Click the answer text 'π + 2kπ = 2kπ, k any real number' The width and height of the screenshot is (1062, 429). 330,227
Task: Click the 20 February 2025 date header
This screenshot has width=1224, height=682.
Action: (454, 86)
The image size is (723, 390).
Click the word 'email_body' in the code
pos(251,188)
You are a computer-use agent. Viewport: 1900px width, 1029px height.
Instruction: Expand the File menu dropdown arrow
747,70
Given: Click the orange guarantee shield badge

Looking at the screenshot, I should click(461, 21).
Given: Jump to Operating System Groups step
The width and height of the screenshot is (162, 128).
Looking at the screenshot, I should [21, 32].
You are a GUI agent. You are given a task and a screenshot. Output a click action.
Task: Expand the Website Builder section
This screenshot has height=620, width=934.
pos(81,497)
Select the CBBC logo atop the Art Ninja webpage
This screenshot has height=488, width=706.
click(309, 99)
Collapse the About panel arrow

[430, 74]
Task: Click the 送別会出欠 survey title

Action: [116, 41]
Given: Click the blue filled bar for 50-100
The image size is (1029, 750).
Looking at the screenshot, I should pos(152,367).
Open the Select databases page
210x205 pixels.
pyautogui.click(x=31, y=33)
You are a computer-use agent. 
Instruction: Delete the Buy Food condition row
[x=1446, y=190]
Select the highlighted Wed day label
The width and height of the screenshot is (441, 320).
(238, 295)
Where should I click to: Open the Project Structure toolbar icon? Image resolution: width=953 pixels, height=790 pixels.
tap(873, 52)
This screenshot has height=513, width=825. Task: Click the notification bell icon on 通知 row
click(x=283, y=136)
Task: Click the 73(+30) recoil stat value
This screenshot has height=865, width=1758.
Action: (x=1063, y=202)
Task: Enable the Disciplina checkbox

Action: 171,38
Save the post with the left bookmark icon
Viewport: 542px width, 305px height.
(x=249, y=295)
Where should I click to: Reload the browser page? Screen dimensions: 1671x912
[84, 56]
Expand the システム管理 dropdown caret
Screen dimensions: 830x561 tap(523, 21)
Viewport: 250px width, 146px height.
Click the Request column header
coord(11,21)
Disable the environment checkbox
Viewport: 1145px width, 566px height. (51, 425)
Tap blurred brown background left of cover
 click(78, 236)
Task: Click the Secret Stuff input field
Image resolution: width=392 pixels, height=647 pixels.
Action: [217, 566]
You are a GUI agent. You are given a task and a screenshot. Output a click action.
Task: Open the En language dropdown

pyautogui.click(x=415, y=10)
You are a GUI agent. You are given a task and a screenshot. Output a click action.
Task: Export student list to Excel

____________________

◆ **WHAT YOU SHOULD DO**:
For each line of the data that has the word "computer", report that line.

◆ **ANSWER SPACE**:
You are a computer-use agent. Viewport: 1900px width, 1029px height.
You are a computer-use agent. 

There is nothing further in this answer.